In 1951, he was signed by the Pampa label (a subsidiary of Odeón), with which he recorded two instrumentals: "Arrabal" (by José Pascual) and "Contratiempo" (by Astor Piazzolla).

The following year, his orchestra appeared in broadcasts on Channel 7 television alongside singer Alberto “Cholo” Aguirre. In the early 1960s, as interest in tango declined, he dissolved his orchestra and continued performing with a trio.

In 1967, he returned to recording with his trio, once again accompanied by pianist José Pascual, and even carried out a radio series on Radio Nacional. In 1970, he recorded his final pieces with a trio composed of Roberto Zanoni (piano) and Ángel “Pichuco” Cardozo (double bass). At the same time, he gradually stepped away from music to work at the state-owned oil company YPF, where he held important positions until his retirement.

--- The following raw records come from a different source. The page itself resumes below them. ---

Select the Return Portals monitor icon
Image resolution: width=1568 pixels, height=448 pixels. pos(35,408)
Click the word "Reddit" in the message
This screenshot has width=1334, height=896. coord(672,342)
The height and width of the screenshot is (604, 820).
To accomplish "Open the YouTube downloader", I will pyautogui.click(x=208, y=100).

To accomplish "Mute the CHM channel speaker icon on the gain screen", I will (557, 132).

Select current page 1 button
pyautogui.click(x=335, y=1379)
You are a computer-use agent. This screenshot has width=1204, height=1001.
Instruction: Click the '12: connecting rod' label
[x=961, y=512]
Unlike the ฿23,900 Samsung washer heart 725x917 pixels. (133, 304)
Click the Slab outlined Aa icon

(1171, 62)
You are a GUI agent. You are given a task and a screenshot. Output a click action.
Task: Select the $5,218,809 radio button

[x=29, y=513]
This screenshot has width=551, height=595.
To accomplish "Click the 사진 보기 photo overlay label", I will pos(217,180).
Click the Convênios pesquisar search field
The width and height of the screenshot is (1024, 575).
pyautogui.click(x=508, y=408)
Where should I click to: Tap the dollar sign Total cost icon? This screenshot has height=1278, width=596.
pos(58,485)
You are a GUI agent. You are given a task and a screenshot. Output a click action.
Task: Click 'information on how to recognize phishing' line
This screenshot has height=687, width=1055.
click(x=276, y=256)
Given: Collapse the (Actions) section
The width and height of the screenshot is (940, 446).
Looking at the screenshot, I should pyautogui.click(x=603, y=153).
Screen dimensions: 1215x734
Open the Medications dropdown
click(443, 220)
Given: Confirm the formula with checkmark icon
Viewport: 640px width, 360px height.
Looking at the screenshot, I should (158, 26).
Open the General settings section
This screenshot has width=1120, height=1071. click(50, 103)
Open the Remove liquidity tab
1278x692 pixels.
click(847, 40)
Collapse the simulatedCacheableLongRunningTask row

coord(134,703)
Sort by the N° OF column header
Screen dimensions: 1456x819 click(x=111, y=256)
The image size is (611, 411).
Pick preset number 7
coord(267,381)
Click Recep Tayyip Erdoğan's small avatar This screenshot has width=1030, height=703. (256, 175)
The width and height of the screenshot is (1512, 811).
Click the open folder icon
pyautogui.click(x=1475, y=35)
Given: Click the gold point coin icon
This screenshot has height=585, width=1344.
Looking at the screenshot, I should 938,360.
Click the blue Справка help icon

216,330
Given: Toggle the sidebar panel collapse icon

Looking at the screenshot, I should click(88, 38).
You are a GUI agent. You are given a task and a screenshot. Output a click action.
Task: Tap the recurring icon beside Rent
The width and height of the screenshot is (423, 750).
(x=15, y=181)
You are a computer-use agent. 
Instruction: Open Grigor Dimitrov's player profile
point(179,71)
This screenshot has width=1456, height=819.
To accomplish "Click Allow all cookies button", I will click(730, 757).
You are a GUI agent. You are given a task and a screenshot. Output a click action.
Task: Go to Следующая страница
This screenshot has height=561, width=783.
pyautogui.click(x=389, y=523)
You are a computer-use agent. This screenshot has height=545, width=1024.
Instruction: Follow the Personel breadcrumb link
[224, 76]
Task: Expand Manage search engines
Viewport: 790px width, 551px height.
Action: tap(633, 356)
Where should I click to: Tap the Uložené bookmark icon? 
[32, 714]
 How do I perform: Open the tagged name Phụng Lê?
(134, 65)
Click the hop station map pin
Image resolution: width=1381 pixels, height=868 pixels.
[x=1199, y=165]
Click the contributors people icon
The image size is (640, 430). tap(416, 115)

In addition to his work as a performer and conductor, Fernández left behind some compositions. Among his most remembered tangos are “Pena de amor” (lyrics by José María Contursi), “Otra vez” (also with Contursi), and “Ayer y hoy.”

He died in Buenos Aires on May 20, 2002.

Critic Abel Palermo described him as “one of the artists who most dignified and contributed to the development of our urban music.”